04 Jul 2014, 5:55 pm

alex913 wrote:
I am not seeking a diagnosis because I'm currently severely impaired, no. You're right in that respect. But the reason I'm not "impaired" is that I'm using a lot of coping mechanisms to navigate daily life. I guess the fact that I have to use those coping mechanisms in the first place would be considered an impairment by some...

... I have learned to cope with a lot of these things, but the "symptoms" are still there. I guess a better way of putting it is that instead of letting them impair me, I try to work around it as much as I can. But this can indeed be draining and exhausting a lot of the time...

... I was always made to feel like there was something really screwed up about me, and so I learned to act and copy empathic people to respond the way I'm expected to.

... I know my symptoms get exacerbated by stress and I have sought professional help when that happened and it could have had detrimental effects on my life.

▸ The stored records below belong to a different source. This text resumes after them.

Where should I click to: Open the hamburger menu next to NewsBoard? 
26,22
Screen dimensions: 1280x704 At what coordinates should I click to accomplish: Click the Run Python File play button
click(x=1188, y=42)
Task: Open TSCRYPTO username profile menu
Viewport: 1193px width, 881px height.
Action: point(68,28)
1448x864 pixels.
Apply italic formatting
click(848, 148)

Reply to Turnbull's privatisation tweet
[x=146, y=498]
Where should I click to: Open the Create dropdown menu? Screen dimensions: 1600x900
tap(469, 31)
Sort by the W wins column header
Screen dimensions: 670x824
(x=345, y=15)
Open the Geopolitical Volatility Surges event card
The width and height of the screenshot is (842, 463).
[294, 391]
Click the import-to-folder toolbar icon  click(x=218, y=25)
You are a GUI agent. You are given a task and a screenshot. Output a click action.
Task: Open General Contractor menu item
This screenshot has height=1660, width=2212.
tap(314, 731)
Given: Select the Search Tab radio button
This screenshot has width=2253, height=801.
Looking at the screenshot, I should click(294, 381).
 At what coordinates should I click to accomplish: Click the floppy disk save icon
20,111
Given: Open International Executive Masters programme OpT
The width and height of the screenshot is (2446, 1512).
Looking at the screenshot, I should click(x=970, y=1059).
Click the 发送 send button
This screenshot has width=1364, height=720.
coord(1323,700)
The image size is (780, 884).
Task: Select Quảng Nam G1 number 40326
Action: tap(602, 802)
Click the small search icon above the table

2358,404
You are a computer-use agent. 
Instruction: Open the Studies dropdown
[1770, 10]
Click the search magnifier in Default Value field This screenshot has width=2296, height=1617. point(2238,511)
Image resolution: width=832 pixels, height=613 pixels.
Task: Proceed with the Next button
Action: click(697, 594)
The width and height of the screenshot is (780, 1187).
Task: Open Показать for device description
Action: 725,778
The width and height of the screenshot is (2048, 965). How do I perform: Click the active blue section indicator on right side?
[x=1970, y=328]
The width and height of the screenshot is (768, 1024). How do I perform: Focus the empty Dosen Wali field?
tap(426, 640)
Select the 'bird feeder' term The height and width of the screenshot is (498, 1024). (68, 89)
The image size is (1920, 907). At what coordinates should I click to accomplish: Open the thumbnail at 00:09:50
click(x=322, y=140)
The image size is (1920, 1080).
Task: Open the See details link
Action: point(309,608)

I was diagnosed only 6 months ago at age 35. The suspicion had been there for a while, but having the official diagnosis was, for me, quite a relief because I had confirmation that I was not the sociopath, the robot, or the a**hole I had been accused of being all my life. Also, learning about ASD was like reading my life story and having it make sense for the first time. So, yeah, it was comforting having a label to put on what was so different about me compared to my peers and family. But there has been more to it. As far as the coping goes, I, like you, found coping mechanisms throughout adolescence and early adulthood that allowed me to start a successful business and lead a (limited, mind you) social life. But after the diagnosis, I learned how my coping strategies were only barely adequate. The new strategies I've learned and am learning have really opened my world up as well as brought me more relief than I had thought possible. For instance, what I once thought were panic attacks I now recognize as 'meltdowns', and know how to avoid those and cope with them properly when they happen. Yes, the treatment I had sought out for anxiety helped, but only so much. Also, there are vast resources (books, Cognitive-Behavioral Therapy, blogs, etc.) that have furthered my ability to communicate with the 'neurotypical' people in my life, be more comfortable doing so, and know how to tastefully withdraw myself before I reach my limit for socialization. Not only were many of the coping strategies I had developed before my diagnosis less than optional, most of them were unnecessary. My diagnosis gave me permission to be different, or at least allowed me to accept it. I no more have to struggle to be like everyone else than a diabetic has to struggle to not be diabetic; manage my stress and sensitivity levels, yes; but be normal... well, 'normal' is a spectrum, too.